---
name: extract_file_hashes
kind: function
lang: py
domain: cybersecurity
version: "1.0.0"
purity: pure
signature: "def extract_file_hashes(text: str) -> list[dict]"
description: "Extrae hashes MD5/SHA1/SHA256/SHA512 de un texto, con offsets y algoritmo deducido por longitud (32, 40, 64 o 128 hex).

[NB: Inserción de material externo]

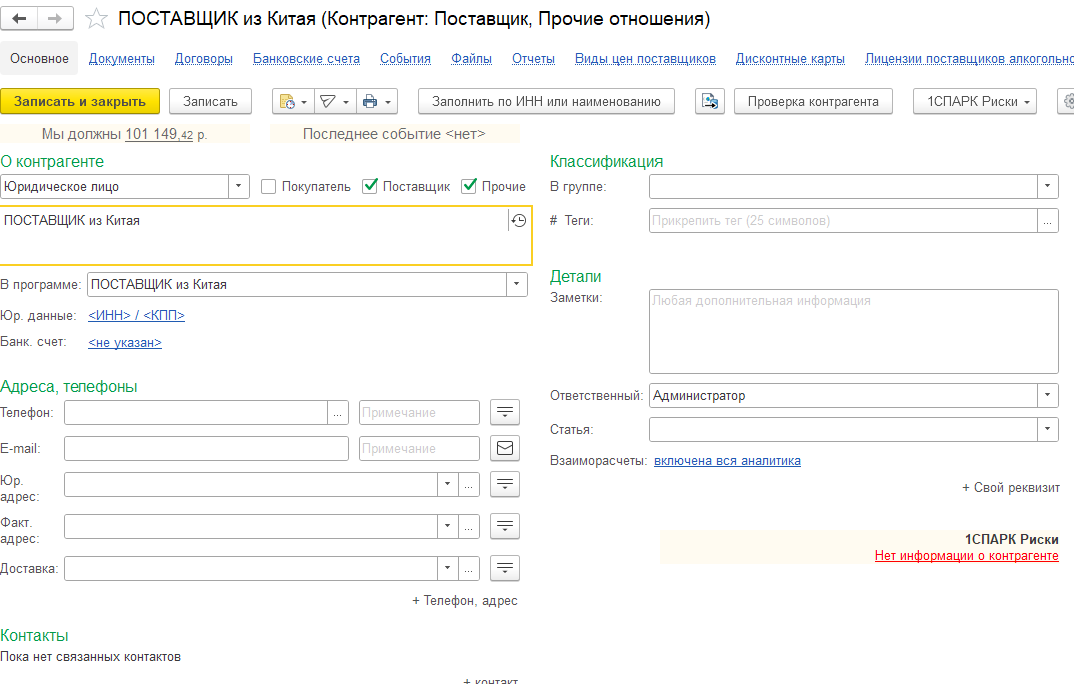Click the favorites star next to title
This screenshot has height=684, width=1074.
pyautogui.click(x=96, y=19)
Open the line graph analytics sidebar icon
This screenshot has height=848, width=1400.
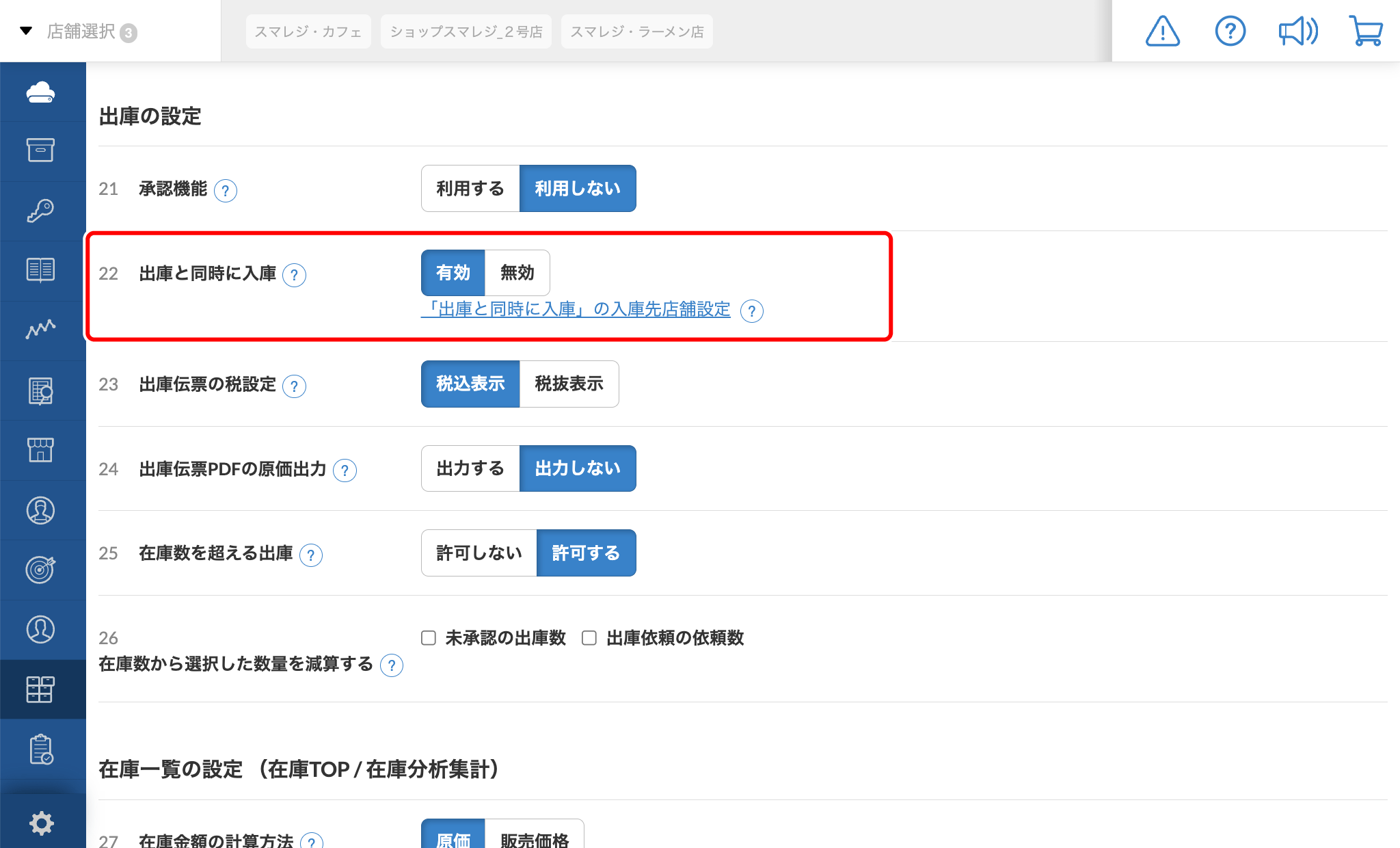40,330
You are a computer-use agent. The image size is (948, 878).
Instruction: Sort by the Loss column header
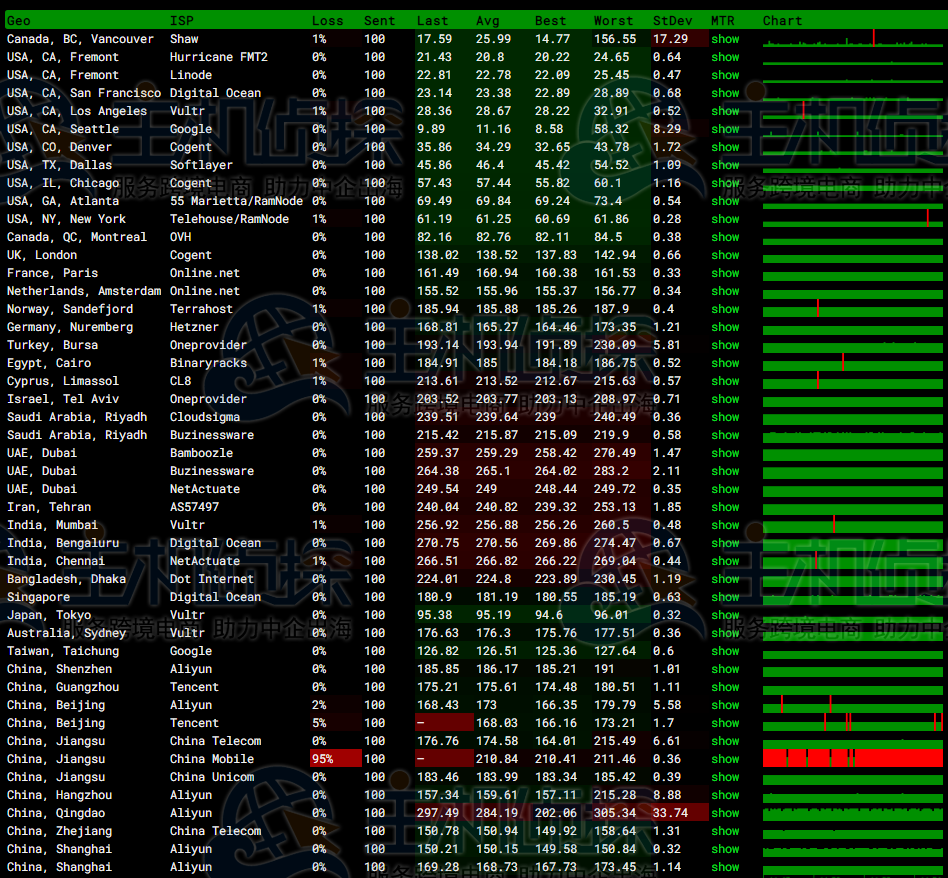coord(327,20)
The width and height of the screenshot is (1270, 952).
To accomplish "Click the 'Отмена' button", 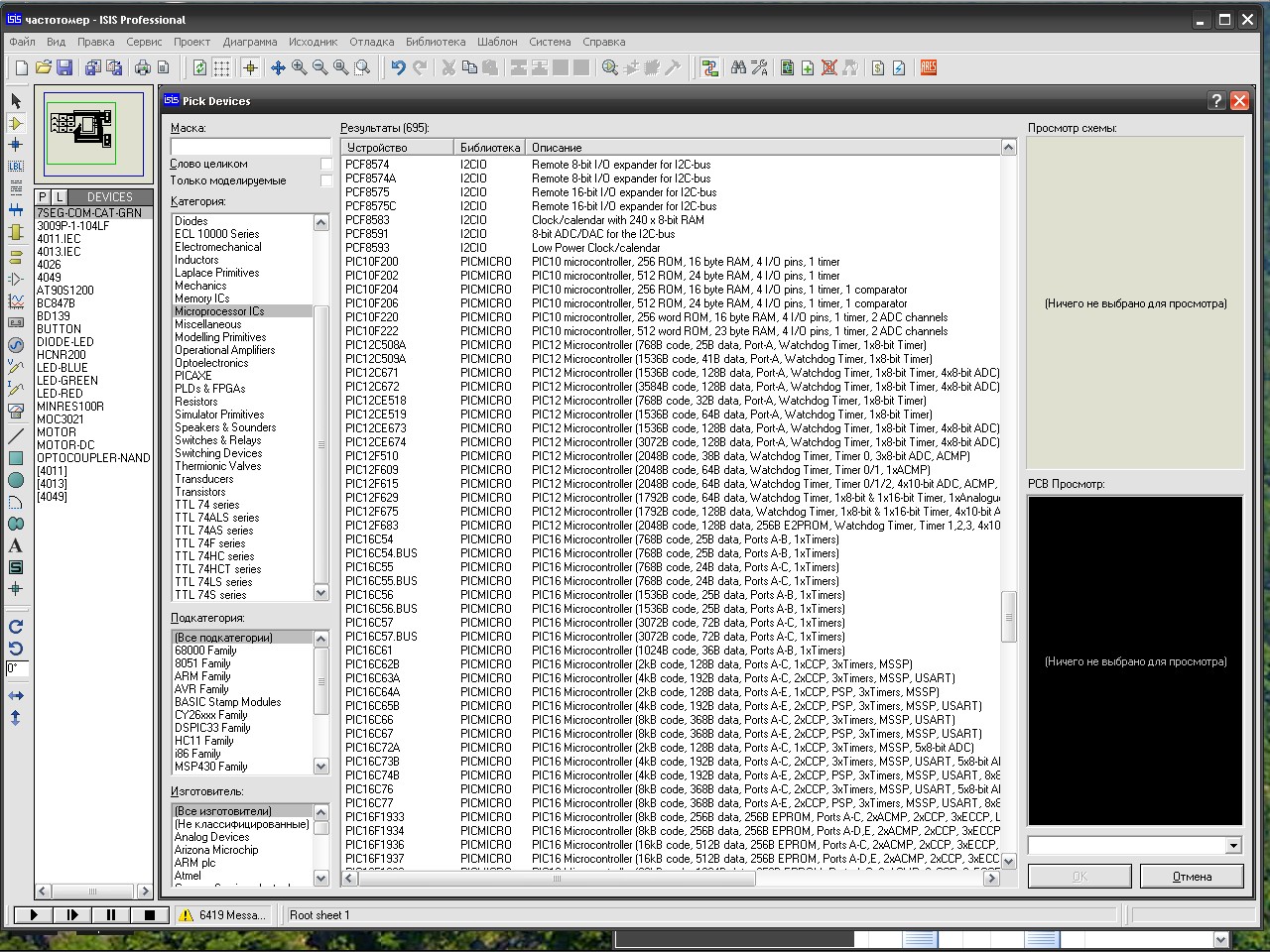I will (x=1192, y=877).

Util para extraer IoCs de reportes de threat intelligence."
tags: [ioc, hash, md5, sha1, sha256, sha512, regex, extract, cybersecurity, python]
uses_functions: []
uses_types: []
returns: []
returns_optional: false
error_type: ""
imports: [re]
params:
  - name: text
    desc: "string de texto del que extraer hashes hex"
output: "lista de dicts con {value, start, end, type='file_hash', algorithm} por cada hash encontrado"
tested: true
tests:
  - "MD5 (32 hex), SHA1 (40), SHA256 (64), SHA512 (128)"
  - "Longitudes intermedias se ignoran"
  - "Insensible a mayusculas en hex"
test_file_path: "python/functions/cybersecurity/tests/test_extract_iocs.py"
file_path: "python/functions/cybersecurity/extract_file_hashes.py"
---

## Ejemplo

```python
extract_file_hashes("MD5: 5d41402abc4b2a76b9719d911017c592 SHA1: aaf4c61ddcc5e8a2dabede0f3b482cd9aea9434d")
# [{"value": "5d41402abc4b2a76b9719d911017c592", "start": 5, "end": 37,
#   "type": "file_hash", "algorithm": "md5"},
#  {"value": "aaf4c61ddcc5e8a2dabede0f3b482cd9aea9434d", "start": 44, "end": 84,
#   "type": "file_hash", "algorithm": "sha1"}]
```

## Notas

Detecta solo longitudes canonicas (32/40/64/128 hex). Una secuencia hex de 50 caracteres se ignora. Word-boundary `\b` evita matchear sub-strings de hex mas largo. ETH wallets (`0x` + 40 hex = 42 chars totales) NO matchean este extractor por el `\b` y la ausencia del prefijo `0x` en este patron — el pipeline `extract_iocs` deduplica overlaps si los hubiera.